Histoire et société

Dieu me pardonne c'est son métier

L’Allemagne renonce à la dénazification, même formelle, par Serguei Mirkine

Aujourd’hui nous prolongeons la réflexion sur la réalité de l’entreprise d’acceptation du nazisme que représente l’Europe aujourd’hui, cet entreprise de réhabilitation va de paire avec la diabolisation du communisme, comme avec le refus de faire le lien entre la militarisation, l’ouverture des foyers de guerre et l’inflation, la vie chère. Comment peut-on imaginer dans un tel contexte que surgisse un mouvement de la paix ou plutôt un mouvement anti-guerre alors que tout a été fait depuis plus de trente ans pour banaliser le fascisme et diaboliser le communisme ? Alors que la propagande en faveur de la guerre en Ukraine nous masque l’horreur nucléaire y compris celle des assauts contre les centrales nucléaires par les régiments otanesques de Kiev ? Ce qui se passe en Allemagne, celle de la “réunification” qui a voulu détruire la mémoire de la RDA et des antifascistes en s’appuyant sur ce que les Etats-Unis avaient créé comme le “monde libre” est exemplaire, mais pas étranger à ce qui se passe en France. Nous avons bien accompli la forfaiture de célébrer le débarquement en excluant les descendants de l’armée rouge et en donnant au contraire à cette célébration la coloration de l’OTAN menant la lutte contre la Russie… (note de Danielle Bleitrach traduction de Marianne Dunlop)
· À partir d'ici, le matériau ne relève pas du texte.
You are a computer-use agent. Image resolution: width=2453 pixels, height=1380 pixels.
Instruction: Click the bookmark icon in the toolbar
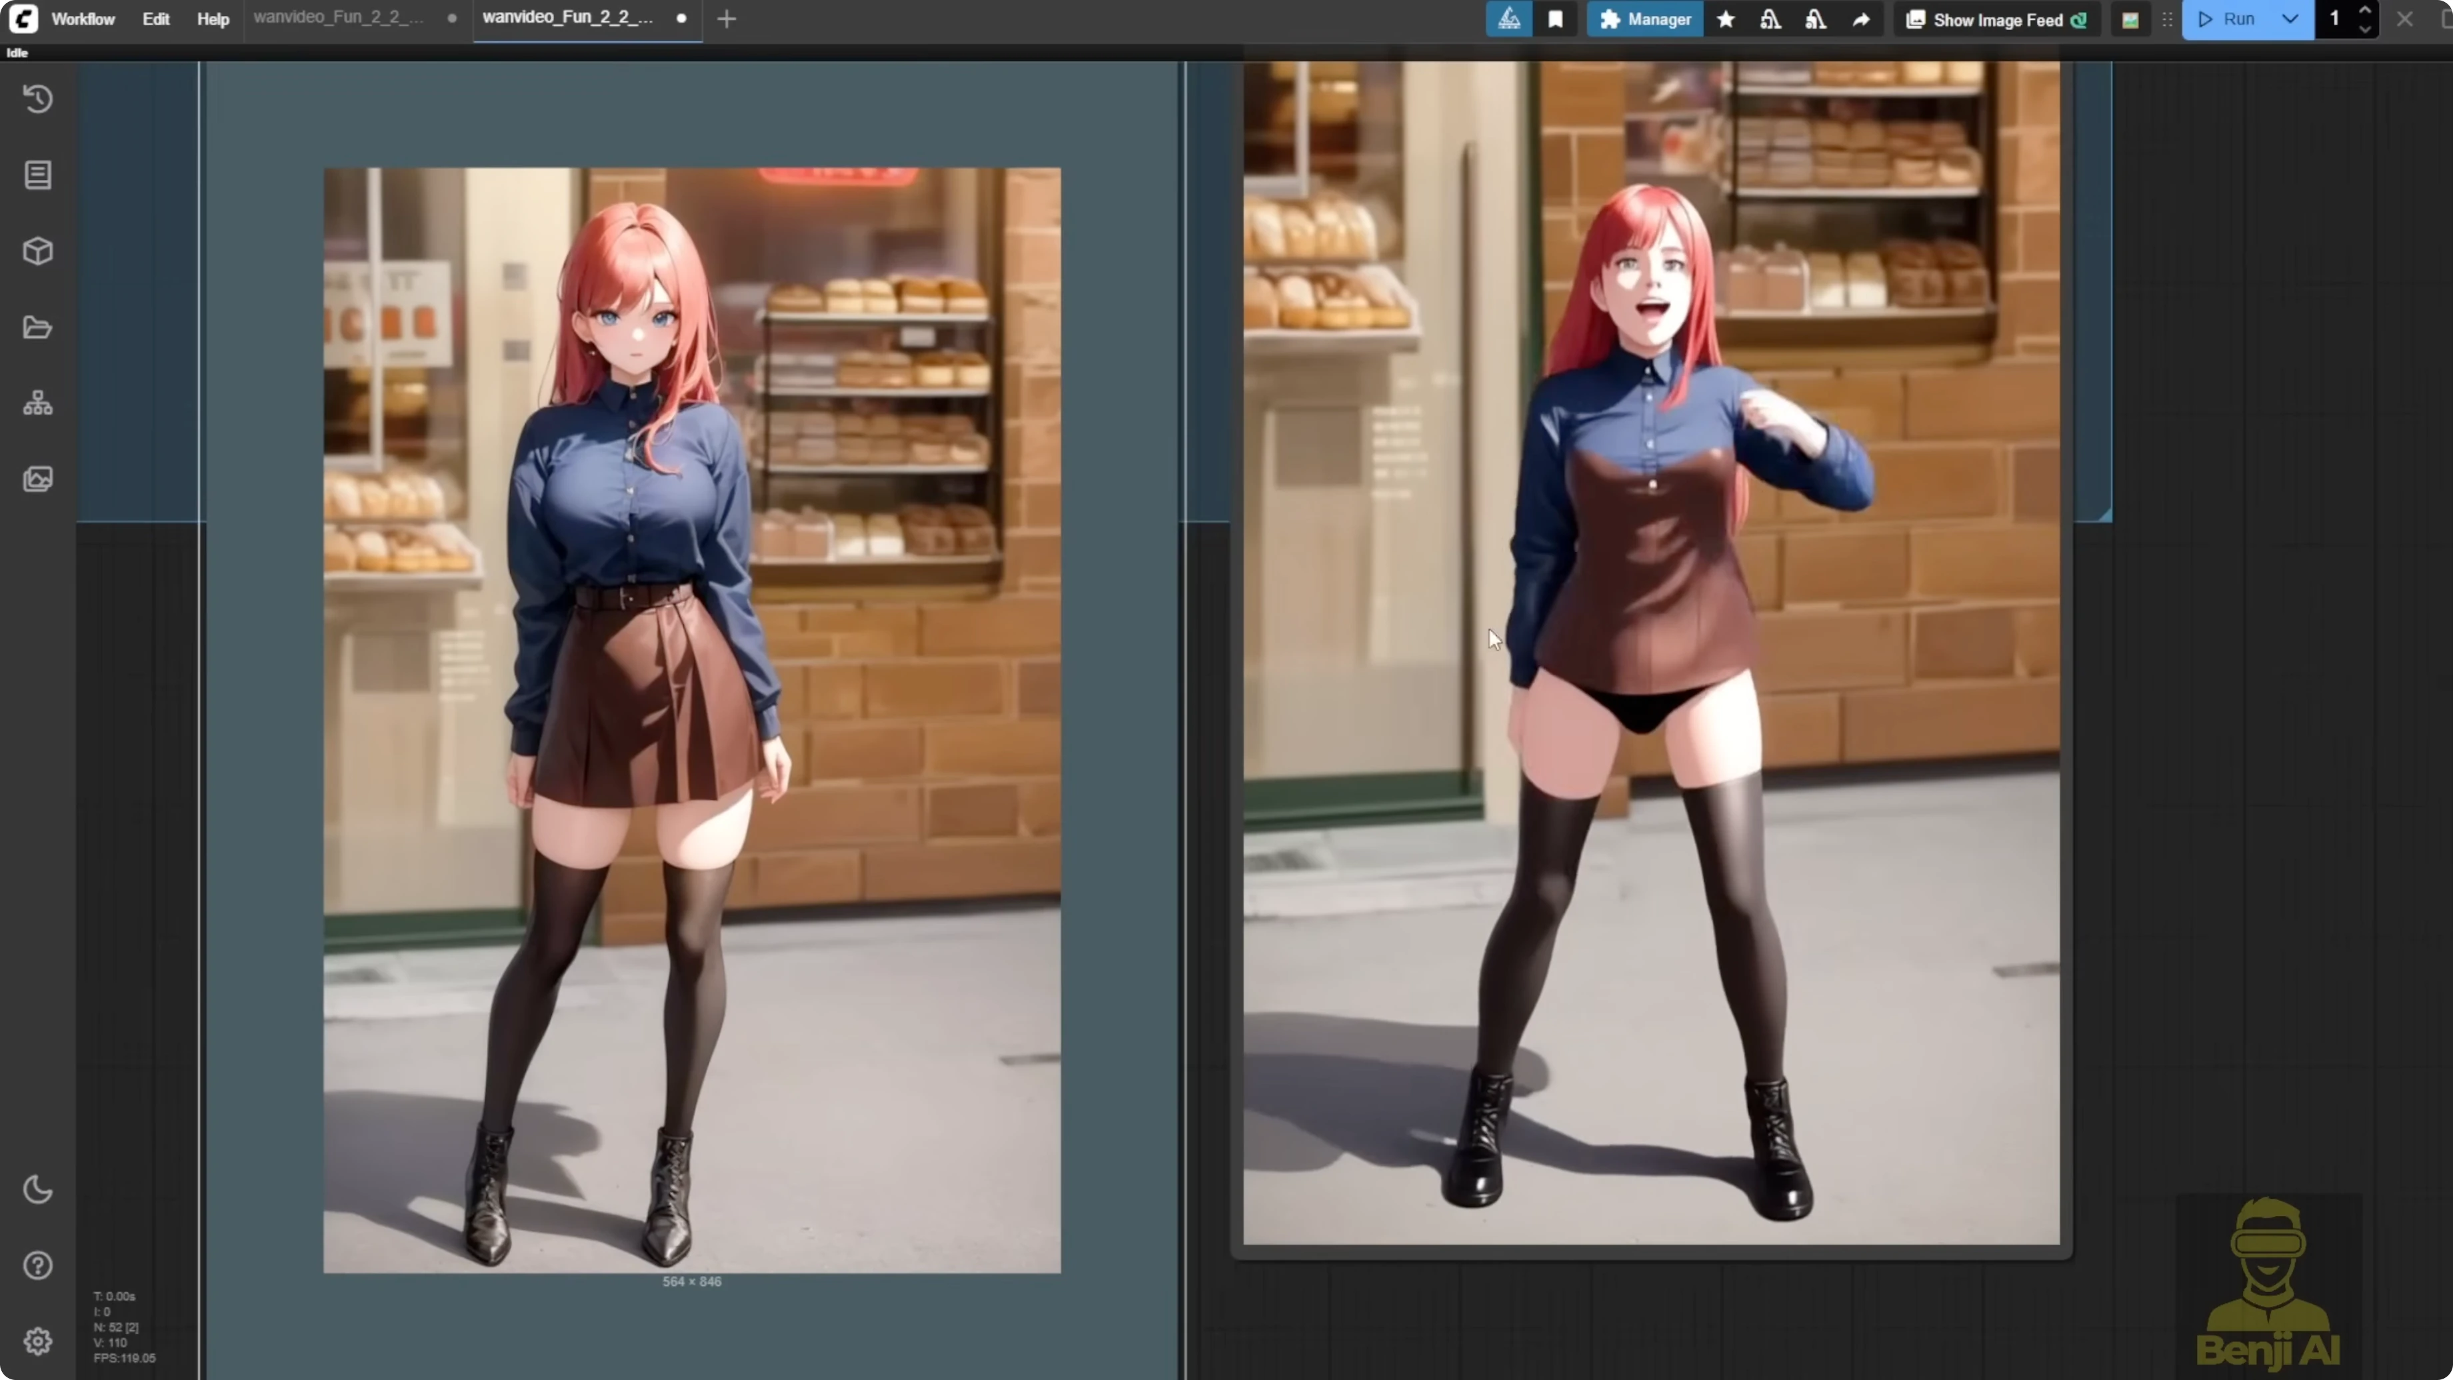(1556, 19)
https://vz.ru/opinions/2024/8/15/1282106.html

En Allemagne, une décision du ministère de la défense qui ajoutait des officiers de la Wehrmacht à la liste des personnes honorées en tant que héros a été annulée. Ni l’ajout à la liste ni son annulation n’auraient mérité une quelconque attention – chaque pays honore ses héros – si la liste n’avait pas inclus des nazis de la SS et des membres du parti nazi NSDAP. En d’autres termes, le ministère allemand de la défense ne s’est même pas posé la question de savoir si ces personnages pouvaient officiellement servir d’exemples à l’armée allemande actuelle. L’opinion publique s’est indignée ? D’accord, attendons un peu.

Il s’agit là d’un développement très révélateur pour l’Allemagne moderne.

Si une personne a fait partie de l’organisation de Heinrich Himmler, a prêté le serment SS, a participé aux rites mystiques de cette organisation, a porté un uniforme noir et, après la guerre, est soudain devenue presque un saint, cela n’annule pas le fait qu’elle a été membre d’une organisation jugée criminelle par le tribunal de Nuremberg.

Voici, par exemple, l’un des éléments de la nouvelle liste : Erich Hartmann, un as de la Luftwaffe. Il est considéré comme le pilote de chasse le plus efficace de l’histoire, puisqu’il a abattu 352 avions. Mais il s’agit là de documents officiels des troupes de Göring. En fait, même les pilotes allemands doutaient de ces chiffres, tout comme un certain nombre d’historiens modernes. Hartmann était le favori d’Hitler et l’un des symboles de la propagande nazie, si bien que certaines victoires lui ont peut-être été attribuées. Mais ce n’est pas si important.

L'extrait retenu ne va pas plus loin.